In this randomised non-inferiority study, we included two parallel arms consisting of cover letters written by humans and by GPT-4. Each arm had 18 cover letters, which were assessed by three different blinded assessors. The assessors completed a questionnaire in which they had to assess the cover letters with respect to impression, readability, criteria satisfaction, and degree of detail. Subsequently, we performed readability tests with Lix score and Flesch Kincaid grade level.
No significant or relevant difference was found on any parameter. A total of 61% of the blinded assessors guessed correctly as to whether the cover letter was written by GPT-4 or a human. GPT-4 had a higher score according to our objective readability tests. Nevertheless, it performed better than human writing on readability in the subjective assessments.

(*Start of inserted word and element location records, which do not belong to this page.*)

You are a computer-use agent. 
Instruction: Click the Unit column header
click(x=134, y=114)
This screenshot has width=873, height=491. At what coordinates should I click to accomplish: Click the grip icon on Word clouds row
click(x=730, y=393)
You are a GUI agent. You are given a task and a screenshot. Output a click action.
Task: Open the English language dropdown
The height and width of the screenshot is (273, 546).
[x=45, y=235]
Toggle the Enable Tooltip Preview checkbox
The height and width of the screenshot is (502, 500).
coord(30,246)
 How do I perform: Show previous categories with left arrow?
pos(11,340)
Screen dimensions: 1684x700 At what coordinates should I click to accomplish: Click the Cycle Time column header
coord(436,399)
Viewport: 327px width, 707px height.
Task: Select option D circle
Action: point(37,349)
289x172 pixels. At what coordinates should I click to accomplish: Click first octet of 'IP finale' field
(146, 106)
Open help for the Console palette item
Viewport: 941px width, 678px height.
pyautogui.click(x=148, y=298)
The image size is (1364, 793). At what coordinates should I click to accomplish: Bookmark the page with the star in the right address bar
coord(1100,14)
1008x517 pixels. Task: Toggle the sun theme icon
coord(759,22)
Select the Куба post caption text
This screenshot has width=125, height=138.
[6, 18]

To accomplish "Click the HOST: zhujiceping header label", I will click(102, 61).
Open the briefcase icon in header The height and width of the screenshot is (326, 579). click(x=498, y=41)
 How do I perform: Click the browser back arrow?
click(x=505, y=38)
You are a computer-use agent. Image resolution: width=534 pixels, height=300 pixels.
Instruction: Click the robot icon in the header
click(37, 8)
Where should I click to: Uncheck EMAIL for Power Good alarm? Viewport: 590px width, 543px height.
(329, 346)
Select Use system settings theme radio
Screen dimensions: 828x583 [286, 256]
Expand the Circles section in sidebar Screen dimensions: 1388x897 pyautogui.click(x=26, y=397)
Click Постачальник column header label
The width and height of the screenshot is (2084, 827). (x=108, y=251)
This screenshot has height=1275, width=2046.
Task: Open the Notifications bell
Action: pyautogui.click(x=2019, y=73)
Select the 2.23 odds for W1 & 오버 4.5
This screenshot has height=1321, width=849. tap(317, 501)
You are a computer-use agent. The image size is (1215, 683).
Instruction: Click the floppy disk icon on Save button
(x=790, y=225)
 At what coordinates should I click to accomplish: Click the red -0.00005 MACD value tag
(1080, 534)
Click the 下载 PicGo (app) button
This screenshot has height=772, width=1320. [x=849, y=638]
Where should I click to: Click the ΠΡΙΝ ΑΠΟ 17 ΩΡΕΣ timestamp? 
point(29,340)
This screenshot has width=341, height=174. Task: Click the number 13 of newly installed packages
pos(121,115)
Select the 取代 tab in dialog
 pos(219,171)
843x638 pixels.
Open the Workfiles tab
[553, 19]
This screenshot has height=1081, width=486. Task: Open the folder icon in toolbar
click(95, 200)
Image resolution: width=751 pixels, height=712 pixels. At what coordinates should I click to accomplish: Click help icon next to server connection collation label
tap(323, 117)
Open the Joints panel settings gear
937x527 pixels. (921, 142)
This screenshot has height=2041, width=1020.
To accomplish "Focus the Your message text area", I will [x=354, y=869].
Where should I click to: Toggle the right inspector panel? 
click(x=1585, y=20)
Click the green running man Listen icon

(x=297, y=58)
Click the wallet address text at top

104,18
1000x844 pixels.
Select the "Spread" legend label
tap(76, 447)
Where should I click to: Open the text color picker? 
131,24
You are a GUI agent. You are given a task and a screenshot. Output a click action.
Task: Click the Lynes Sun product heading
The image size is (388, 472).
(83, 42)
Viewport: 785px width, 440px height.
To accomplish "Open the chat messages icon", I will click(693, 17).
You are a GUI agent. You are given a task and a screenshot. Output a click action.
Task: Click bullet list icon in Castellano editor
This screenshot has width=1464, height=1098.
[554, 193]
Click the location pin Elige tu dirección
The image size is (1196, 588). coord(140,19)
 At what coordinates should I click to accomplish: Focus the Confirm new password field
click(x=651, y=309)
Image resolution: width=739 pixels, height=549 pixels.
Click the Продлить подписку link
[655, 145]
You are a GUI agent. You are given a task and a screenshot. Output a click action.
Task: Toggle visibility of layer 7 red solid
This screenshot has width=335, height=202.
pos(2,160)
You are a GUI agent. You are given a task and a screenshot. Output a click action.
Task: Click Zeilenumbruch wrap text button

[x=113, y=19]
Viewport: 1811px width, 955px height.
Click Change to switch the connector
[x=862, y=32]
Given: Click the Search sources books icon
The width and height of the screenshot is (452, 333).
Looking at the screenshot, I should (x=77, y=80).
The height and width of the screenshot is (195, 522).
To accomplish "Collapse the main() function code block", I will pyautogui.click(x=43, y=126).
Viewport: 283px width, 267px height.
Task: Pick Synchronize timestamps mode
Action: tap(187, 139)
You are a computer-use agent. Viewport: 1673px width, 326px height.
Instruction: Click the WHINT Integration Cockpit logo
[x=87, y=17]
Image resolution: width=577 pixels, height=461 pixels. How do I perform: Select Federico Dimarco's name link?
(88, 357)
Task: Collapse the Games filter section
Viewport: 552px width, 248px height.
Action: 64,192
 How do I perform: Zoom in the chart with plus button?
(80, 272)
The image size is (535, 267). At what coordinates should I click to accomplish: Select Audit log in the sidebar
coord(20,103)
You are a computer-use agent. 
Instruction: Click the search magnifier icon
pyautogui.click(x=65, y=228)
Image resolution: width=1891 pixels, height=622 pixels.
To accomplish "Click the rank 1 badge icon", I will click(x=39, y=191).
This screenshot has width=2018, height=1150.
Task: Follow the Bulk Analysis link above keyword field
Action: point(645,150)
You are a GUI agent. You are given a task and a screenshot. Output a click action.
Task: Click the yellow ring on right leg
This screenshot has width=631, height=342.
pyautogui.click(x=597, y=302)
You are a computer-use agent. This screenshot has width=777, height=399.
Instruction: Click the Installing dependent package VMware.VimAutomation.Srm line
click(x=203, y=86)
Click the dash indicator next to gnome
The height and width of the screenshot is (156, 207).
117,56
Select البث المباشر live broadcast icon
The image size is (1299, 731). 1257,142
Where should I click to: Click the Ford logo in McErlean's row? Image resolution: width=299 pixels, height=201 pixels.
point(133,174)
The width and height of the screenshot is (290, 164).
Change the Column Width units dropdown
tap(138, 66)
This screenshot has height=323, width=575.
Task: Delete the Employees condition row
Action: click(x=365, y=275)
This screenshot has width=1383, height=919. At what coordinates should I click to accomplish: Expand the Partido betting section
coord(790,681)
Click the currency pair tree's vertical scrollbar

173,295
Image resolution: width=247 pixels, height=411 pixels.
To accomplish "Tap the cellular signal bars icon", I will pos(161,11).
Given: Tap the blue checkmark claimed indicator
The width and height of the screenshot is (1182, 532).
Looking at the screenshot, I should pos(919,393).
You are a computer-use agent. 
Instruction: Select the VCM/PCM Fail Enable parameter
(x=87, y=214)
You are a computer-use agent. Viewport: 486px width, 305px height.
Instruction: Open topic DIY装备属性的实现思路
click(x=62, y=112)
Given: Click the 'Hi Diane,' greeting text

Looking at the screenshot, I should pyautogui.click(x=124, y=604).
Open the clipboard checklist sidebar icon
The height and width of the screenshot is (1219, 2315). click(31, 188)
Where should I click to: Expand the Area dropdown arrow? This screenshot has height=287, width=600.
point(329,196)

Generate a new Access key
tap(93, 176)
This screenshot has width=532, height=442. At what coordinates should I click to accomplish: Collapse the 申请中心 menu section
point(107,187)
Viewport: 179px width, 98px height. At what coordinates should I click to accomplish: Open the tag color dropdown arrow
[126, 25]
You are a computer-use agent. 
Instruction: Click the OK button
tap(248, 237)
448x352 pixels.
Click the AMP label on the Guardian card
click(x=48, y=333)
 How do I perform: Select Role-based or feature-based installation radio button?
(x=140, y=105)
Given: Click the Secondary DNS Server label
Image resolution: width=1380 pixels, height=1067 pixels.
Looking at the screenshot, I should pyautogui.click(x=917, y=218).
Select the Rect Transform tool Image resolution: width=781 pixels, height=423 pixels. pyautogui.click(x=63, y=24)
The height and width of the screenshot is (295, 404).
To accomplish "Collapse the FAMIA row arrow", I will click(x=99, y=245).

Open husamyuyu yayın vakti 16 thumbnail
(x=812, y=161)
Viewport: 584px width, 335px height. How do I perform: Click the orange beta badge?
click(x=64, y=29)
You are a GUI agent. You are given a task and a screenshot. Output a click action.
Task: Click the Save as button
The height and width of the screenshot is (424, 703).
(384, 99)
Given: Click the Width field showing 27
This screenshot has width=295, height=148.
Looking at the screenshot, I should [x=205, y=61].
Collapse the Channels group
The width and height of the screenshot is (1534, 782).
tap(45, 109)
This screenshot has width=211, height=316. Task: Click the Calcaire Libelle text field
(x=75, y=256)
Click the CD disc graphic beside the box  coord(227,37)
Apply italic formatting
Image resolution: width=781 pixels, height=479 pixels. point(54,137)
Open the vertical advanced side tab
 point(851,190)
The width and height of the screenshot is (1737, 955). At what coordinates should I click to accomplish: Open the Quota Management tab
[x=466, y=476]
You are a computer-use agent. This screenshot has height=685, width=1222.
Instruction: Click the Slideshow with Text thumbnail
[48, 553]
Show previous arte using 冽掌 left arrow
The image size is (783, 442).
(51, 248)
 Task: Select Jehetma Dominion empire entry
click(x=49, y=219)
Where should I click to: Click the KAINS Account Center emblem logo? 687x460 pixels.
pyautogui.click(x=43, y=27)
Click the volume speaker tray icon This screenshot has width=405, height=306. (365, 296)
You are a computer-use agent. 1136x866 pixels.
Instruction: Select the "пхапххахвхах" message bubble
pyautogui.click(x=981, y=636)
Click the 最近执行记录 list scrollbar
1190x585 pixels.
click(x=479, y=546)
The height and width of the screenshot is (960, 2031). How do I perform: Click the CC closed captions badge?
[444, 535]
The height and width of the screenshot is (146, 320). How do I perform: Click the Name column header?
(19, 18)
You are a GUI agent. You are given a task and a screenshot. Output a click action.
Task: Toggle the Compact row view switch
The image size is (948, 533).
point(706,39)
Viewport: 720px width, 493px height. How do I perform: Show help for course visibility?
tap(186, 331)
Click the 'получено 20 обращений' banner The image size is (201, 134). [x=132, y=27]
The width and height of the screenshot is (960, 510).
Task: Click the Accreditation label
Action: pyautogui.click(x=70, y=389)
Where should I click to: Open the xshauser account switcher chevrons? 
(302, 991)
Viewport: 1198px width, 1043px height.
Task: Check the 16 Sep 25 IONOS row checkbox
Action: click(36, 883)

We found that GPT-4 was non-inferior at writing cover letters compared to humans. This may be used to streamline cover letters for researchers, providing an equal chance to all researchers for advancement to peer-review.
This study received no financial support from external sources.
This study was not registered before the study commenced.
人工智能已开始成为科学研究的一部分,可能有助于研究人员完成各种任务。然而,目前尚未有研究发表过关于其在撰写科学论文投稿信方面的有效性。本研究旨在确定生成式预训练转换器(GPT-4)在撰写科学论文投稿信方面是否与人类一样出色。
这是一项随机非劣效性研究,我们纳入了由人类和 GPT-4 撰写的两条平行臂的投稿信。每条臂有 18 封投稿信,由三位不同的盲审评估者进行评估。评估者填写了一份问卷,根据印象、可读性、标准满足度和详细程度对投稿信进行评估。随后,我们使用 Lix 分数和 Flesch-Kincaid 阅读水平进行了可读性测试。
在任何参数上均未发现显著或相关差异。共有 61%的盲审评估者正确猜测了投稿信是由 GPT-4 还是人类撰写。根据我们的客观可读性测试,GPT-4 的得分更高。然而,在主观评估中,它的可读性表现优于人类写作。
我们发现,与人类相比,GPT-4 在撰写投稿信方面并不逊色。这可能用于简化研究人员的投稿信,为所有研究人员提供平等的机会进入同行评审。
本研究未从外部来源获得任何财务支持。
本研究在研究开始前未进行注册。